Across popular social media platforms, users are posting countless images every day. On Instagram alone, there are more than 40 billion uploaded photos — a figure that’s skyrocketing by 95 million daily. This presents a clear need for intuitive yet robust photo-editing tools that allow the average user to perform advanced editing functions.
And while there is a definite need for interactive image editing with respect to social media, improved editing tools and systems also remain an important aspect of computer graphics and computer vision. However, there is a lack of tools that feature more complex editing functions for inexperienced users, such as changing the facial expression in a photo.
A research team, led by computer scientists from the University of Bern-Switzerland and University of Maryland-College Park, have devised a sketch-based editing framework that enables a user to edit their photos by “sketching” a few strokes on top of them. Their system, called FaceShop, also offers a copy-paste function, which allows users to edit any part of a photo by copying-and-pasting the portion to be edited from another (better) photo, eliminating the need to hand-draw or sketch anything at all.
The team’s approach is built on machine-learning techniques, which, in the end, give users more control over their desired edits in real-time and produce more realistic results.
“Most other approaches rely on more traditional, handcrafted techniques, which impose some limitations. For instance, these systems are either [by design] restricted to limited sets of predefined editing operations, or they are very flexible but hard to use and require experienced users to spend a considerable amount of time to perform rather basic edits,” says Tiziano Protenier, lead author of the work and PhD candidate at the University of Bern. “In contrast, our system is very flexible and allows untrained users to perform complex edits within minutes using an intuitive interface.”
Protenier developed the new system with collaborators Qiyang Hu, Attila Szabó, Siavash Arjomand Bigdeli and Paolo Favaro from University of Bern, and Matthias Zwicker from University of Maryland. The team will present their work at SIGGRAPH 2018, held 12-16 August in Vancouver, British Columbia. This annual gathering showcases the world’s leading professionals, academics, and creative minds at the forefront of computer graphics and interactive techniques.

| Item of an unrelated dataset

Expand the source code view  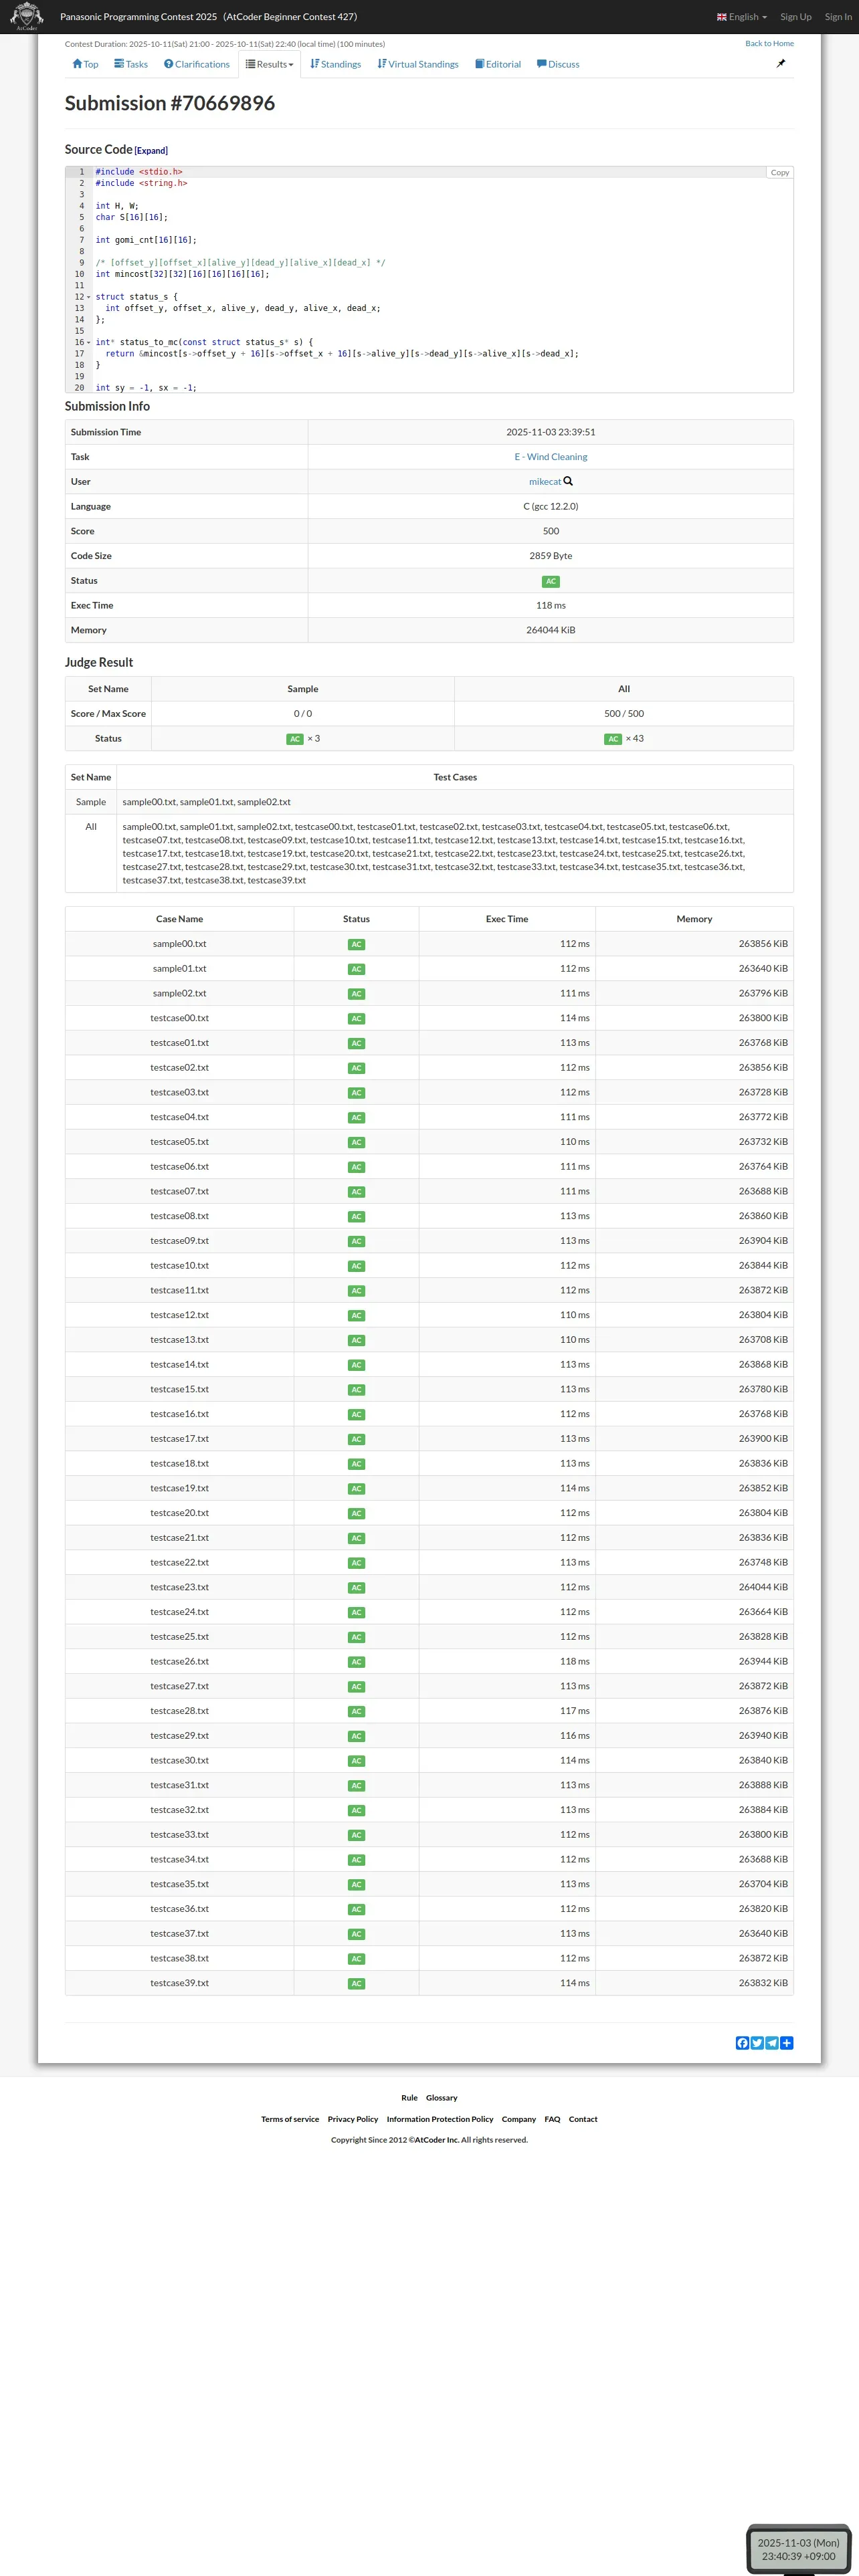point(151,151)
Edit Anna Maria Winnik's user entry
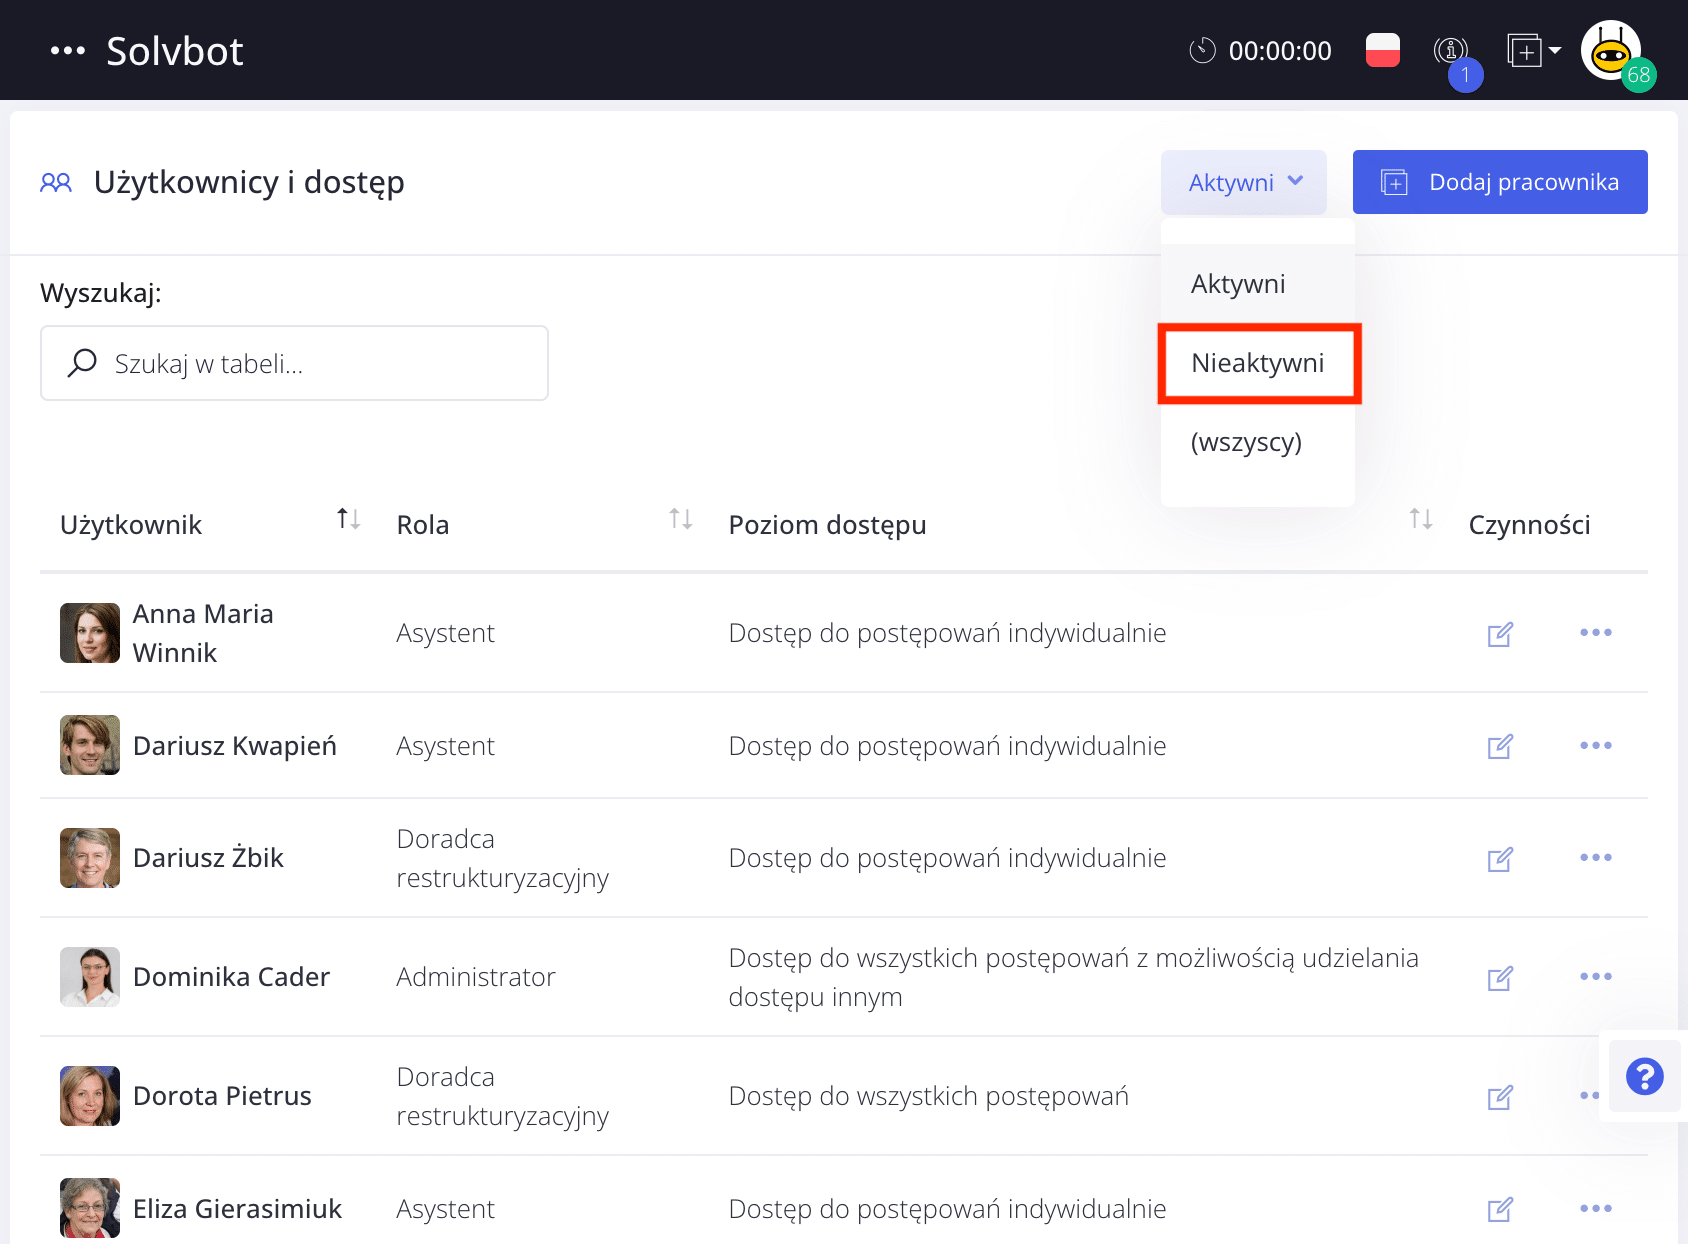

In their paper, “FaceShop: Deep Sketch-based Face Image Editing,” the researchers demonstrate their new system via several examples. In one, a woman’s nose is slightly manipulated, and a strand of hair is edited so that it is pushed away from her face, removing a dark shadow that had appeared on just one side of her face in the original photo. Another photo shows how a user is able to enhance a woman’s eye make-up and bring out the color of her eyes. The examples highlighted in the paper showcase how the novel system works, intuitively, and produces high-quality, realistic results.
The team’s method is based on generative adversarial neural networks (GANs), a form of artificial intelligence (AI) that, in recent years, has attracted a lot of research interest for its ability to generate realistic looking images. These GANs consist of two AIs that fight against each other. The first component tries to distinguish the generated images from genuine images, whereas the second component tries to produce images that fool the other AI. During training, the two components learn from each other, eventually resulting in a system that autonomously learned to produce realistic looking images, without any human judgement in the loop.
Unlike other AI-driven image editing methods, once the system is trained, users are more in control of the edits to their photos. “Our system features an optimum degree of control, which makes it very interesting from an application point of view,” notes Portenier. “Other techniques that try to incorporate user control are either limited in the scope of possible edits or have been shown to work well on the data that was used to train the systems, but fail to produce convincing results with real user input. We are presenting a technique that mitigates this issue, resulting in a system that works surprisingly well in practice.”
In future work, the researchers intend to explore additional user interaction tools to add to their framework, and consider how to leverage AI for sketch-based editing of videos.